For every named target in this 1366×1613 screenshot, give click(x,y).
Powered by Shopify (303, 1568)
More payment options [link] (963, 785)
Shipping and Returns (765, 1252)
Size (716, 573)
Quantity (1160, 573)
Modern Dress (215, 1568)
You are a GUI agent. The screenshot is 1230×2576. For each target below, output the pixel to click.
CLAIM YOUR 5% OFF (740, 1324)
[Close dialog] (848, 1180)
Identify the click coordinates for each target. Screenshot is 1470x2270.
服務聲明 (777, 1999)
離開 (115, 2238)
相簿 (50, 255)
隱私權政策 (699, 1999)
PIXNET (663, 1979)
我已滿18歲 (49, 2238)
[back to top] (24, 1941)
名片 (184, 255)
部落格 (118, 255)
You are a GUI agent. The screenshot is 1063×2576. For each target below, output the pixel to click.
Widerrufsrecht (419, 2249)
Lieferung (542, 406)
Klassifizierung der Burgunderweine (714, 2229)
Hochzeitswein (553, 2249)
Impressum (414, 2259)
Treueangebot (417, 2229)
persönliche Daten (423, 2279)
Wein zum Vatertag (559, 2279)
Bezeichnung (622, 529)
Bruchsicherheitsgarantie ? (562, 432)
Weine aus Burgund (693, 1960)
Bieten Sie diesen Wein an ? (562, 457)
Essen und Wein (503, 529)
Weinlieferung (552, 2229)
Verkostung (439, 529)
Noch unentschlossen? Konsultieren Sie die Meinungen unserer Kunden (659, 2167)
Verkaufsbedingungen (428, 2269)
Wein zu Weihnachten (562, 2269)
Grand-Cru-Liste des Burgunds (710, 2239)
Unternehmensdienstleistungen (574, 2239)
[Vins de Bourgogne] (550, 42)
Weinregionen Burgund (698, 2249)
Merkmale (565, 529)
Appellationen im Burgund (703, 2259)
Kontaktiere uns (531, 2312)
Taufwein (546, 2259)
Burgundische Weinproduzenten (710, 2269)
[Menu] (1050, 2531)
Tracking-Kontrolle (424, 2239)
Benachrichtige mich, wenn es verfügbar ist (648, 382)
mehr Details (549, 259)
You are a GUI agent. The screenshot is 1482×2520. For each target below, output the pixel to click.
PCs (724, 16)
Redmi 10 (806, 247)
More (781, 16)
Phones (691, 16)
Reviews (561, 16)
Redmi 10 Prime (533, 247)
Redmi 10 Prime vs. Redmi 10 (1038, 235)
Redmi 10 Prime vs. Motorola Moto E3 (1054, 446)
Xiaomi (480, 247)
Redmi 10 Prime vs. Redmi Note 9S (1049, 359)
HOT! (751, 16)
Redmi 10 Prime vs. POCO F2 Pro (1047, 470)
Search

-------

DIRECTIONS FOR THIS TASK:
Return exactly the lines of the listing that run from the one containing "Weinlieferung (552, 2229)" through the last, and no others.

TASK OUTPUT:
Weinlieferung (552, 2229)
Verkostung (439, 529)
Noch unentschlossen? Konsultieren Sie die Meinungen unserer Kunden (659, 2167)
Verkaufsbedingungen (428, 2269)
Wein zu Weihnachten (562, 2269)
Grand-Cru-Liste des Burgunds (710, 2239)
Unternehmensdienstleistungen (574, 2239)
[Vins de Bourgogne] (550, 42)
Weinregionen Burgund (698, 2249)
Merkmale (565, 529)
Appellationen im Burgund (703, 2259)
Kontaktiere uns (531, 2312)
Taufwein (546, 2259)
Burgundische Weinproduzenten (710, 2269)
[Menu] (1050, 2531)
Tracking-Kontrolle (424, 2239)
Benachrichtige mich, wenn es verfügbar ist (648, 382)
mehr Details (549, 259)
You are a GUI agent. The screenshot is 1482×2520. For each target below, output the pixel to click.
PCs (724, 16)
Redmi 10 (806, 247)
More (781, 16)
Phones (691, 16)
Reviews (561, 16)
Redmi 10 Prime (533, 247)
Redmi 10 Prime vs. Redmi 10 (1038, 235)
Redmi 10 Prime vs. Motorola Moto E3 (1054, 446)
Xiaomi (480, 247)
Redmi 10 Prime vs. Redmi Note 9S (1049, 359)
HOT! (751, 16)
Redmi 10 Prime vs. POCO F2 Pro (1047, 470)
Search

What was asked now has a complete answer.